▸ Data provided
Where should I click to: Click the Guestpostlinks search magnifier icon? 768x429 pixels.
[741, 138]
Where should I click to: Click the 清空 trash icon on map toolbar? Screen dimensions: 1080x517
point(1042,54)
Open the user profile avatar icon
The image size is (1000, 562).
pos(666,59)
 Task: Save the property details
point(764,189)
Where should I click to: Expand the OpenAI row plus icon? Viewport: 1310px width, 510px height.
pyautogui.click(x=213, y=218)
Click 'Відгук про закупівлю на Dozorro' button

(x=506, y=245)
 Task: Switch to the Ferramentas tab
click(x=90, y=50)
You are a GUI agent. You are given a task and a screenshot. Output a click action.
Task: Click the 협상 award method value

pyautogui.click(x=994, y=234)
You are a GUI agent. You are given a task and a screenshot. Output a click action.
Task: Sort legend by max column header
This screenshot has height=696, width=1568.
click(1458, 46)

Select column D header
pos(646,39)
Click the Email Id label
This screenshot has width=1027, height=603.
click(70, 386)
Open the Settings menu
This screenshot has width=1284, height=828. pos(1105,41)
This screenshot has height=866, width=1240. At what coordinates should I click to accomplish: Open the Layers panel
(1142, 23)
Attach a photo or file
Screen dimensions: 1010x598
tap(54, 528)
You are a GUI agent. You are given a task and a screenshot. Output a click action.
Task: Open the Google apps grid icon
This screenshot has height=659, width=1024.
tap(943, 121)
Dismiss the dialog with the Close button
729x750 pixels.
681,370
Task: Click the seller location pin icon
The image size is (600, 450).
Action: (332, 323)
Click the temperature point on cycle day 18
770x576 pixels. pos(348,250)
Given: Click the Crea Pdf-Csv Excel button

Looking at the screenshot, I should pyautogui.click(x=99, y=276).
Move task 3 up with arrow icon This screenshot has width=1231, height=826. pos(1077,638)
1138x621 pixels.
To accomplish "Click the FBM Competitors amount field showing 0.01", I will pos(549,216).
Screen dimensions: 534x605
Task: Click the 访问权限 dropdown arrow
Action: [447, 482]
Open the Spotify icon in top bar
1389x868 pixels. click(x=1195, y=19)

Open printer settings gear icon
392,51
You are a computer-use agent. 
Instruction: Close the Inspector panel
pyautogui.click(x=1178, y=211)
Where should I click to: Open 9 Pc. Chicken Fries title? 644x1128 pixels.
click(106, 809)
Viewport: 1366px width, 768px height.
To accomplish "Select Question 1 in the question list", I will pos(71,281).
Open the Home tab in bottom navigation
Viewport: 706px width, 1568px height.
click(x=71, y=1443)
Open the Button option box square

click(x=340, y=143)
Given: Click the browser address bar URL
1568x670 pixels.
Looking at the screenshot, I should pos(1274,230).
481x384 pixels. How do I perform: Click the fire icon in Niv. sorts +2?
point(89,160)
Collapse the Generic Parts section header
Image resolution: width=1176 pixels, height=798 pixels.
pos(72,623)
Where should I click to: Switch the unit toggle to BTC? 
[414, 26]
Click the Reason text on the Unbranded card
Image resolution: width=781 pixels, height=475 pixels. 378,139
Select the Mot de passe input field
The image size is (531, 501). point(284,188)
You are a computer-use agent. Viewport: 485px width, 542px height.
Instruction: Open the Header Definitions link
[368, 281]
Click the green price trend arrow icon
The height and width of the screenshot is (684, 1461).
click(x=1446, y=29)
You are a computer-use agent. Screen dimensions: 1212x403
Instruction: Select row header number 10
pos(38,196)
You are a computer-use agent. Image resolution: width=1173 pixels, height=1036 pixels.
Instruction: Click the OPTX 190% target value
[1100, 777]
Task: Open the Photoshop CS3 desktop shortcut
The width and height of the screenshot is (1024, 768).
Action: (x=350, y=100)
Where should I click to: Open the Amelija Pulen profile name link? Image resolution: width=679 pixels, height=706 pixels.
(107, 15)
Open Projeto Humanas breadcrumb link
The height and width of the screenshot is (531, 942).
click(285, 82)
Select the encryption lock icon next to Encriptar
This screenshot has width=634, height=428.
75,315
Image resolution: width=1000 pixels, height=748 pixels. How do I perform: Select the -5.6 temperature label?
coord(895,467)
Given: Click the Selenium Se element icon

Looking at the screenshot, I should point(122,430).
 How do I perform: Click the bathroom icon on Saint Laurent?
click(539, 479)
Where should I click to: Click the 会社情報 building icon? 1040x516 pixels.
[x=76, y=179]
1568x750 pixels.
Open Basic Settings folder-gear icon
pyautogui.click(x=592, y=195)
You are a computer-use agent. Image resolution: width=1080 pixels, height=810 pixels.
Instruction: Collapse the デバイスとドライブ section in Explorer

▸ Required action
After reading the data, retype all of it exactly as it reads.

▸ Worked solution
Where should I click to: Click the Guestpostlinks search magnifier icon? 768x429 pixels.
[741, 138]
Where should I click to: Click the 清空 trash icon on map toolbar? Screen dimensions: 1080x517
point(1042,54)
Open the user profile avatar icon
The image size is (1000, 562).
pos(666,59)
 Task: Save the property details
point(764,189)
Where should I click to: Expand the OpenAI row plus icon? Viewport: 1310px width, 510px height.
pyautogui.click(x=213, y=218)
Click 'Відгук про закупівлю на Dozorro' button

(x=506, y=245)
 Task: Switch to the Ferramentas tab
click(x=90, y=50)
You are a GUI agent. You are given a task and a screenshot. Output a click action.
Task: Click the 협상 award method value

pyautogui.click(x=994, y=234)
You are a GUI agent. You are given a task and a screenshot. Output a click action.
Task: Sort legend by max column header
This screenshot has height=696, width=1568.
click(1458, 46)

Select column D header
pos(646,39)
Click the Email Id label
This screenshot has width=1027, height=603.
click(70, 386)
Open the Settings menu
This screenshot has width=1284, height=828. pos(1105,41)
This screenshot has height=866, width=1240. At what coordinates should I click to accomplish: Open the Layers panel
(1142, 23)
Attach a photo or file
Screen dimensions: 1010x598
tap(54, 528)
You are a GUI agent. You are given a task and a screenshot. Output a click action.
Task: Open the Google apps grid icon
This screenshot has height=659, width=1024.
tap(943, 121)
Dismiss the dialog with the Close button
729x750 pixels.
681,370
Task: Click the seller location pin icon
The image size is (600, 450).
Action: (332, 323)
Click the temperature point on cycle day 18
770x576 pixels. pos(348,250)
Given: Click the Crea Pdf-Csv Excel button

Looking at the screenshot, I should pyautogui.click(x=99, y=276).
Move task 3 up with arrow icon This screenshot has width=1231, height=826. pos(1077,638)
1138x621 pixels.
To accomplish "Click the FBM Competitors amount field showing 0.01", I will pos(549,216).
Screen dimensions: 534x605
Task: Click the 访问权限 dropdown arrow
Action: [447, 482]
Open the Spotify icon in top bar
1389x868 pixels. click(x=1195, y=19)

Open printer settings gear icon
392,51
You are a computer-use agent. 
Instruction: Close the Inspector panel
pyautogui.click(x=1178, y=211)
Where should I click to: Open 9 Pc. Chicken Fries title? 644x1128 pixels.
click(106, 809)
Viewport: 1366px width, 768px height.
To accomplish "Select Question 1 in the question list", I will pos(71,281).
Open the Home tab in bottom navigation
Viewport: 706px width, 1568px height.
click(x=71, y=1443)
Open the Button option box square

click(x=340, y=143)
Given: Click the browser address bar URL
1568x670 pixels.
Looking at the screenshot, I should pos(1274,230).
481x384 pixels. How do I perform: Click the fire icon in Niv. sorts +2?
point(89,160)
Collapse the Generic Parts section header
Image resolution: width=1176 pixels, height=798 pixels.
pos(72,623)
Where should I click to: Switch the unit toggle to BTC? 
[414, 26]
Click the Reason text on the Unbranded card
Image resolution: width=781 pixels, height=475 pixels. 378,139
Select the Mot de passe input field
The image size is (531, 501). point(284,188)
You are a computer-use agent. Viewport: 485px width, 542px height.
Instruction: Open the Header Definitions link
[368, 281]
Click the green price trend arrow icon
The height and width of the screenshot is (684, 1461).
click(x=1446, y=29)
You are a computer-use agent. Screen dimensions: 1212x403
Instruction: Select row header number 10
pos(38,196)
You are a computer-use agent. Image resolution: width=1173 pixels, height=1036 pixels.
Instruction: Click the OPTX 190% target value
[1100, 777]
Task: Open the Photoshop CS3 desktop shortcut
The width and height of the screenshot is (1024, 768).
Action: (x=350, y=100)
Where should I click to: Open the Amelija Pulen profile name link? Image resolution: width=679 pixels, height=706 pixels.
(107, 15)
Open Projeto Humanas breadcrumb link
The height and width of the screenshot is (531, 942).
click(285, 82)
Select the encryption lock icon next to Encriptar
This screenshot has width=634, height=428.
75,315
Image resolution: width=1000 pixels, height=748 pixels. How do I perform: Select the -5.6 temperature label?
coord(895,467)
Given: Click the Selenium Se element icon

Looking at the screenshot, I should point(122,430).
 How do I perform: Click the bathroom icon on Saint Laurent?
click(539, 479)
Where should I click to: Click the 会社情報 building icon? 1040x516 pixels.
[x=76, y=179]
1568x750 pixels.
Open Basic Settings folder-gear icon
pyautogui.click(x=592, y=195)
You are a computer-use agent. Image resolution: width=1080 pixels, height=810 pixels.
Instruction: Collapse the デバイスとドライブ section in Explorer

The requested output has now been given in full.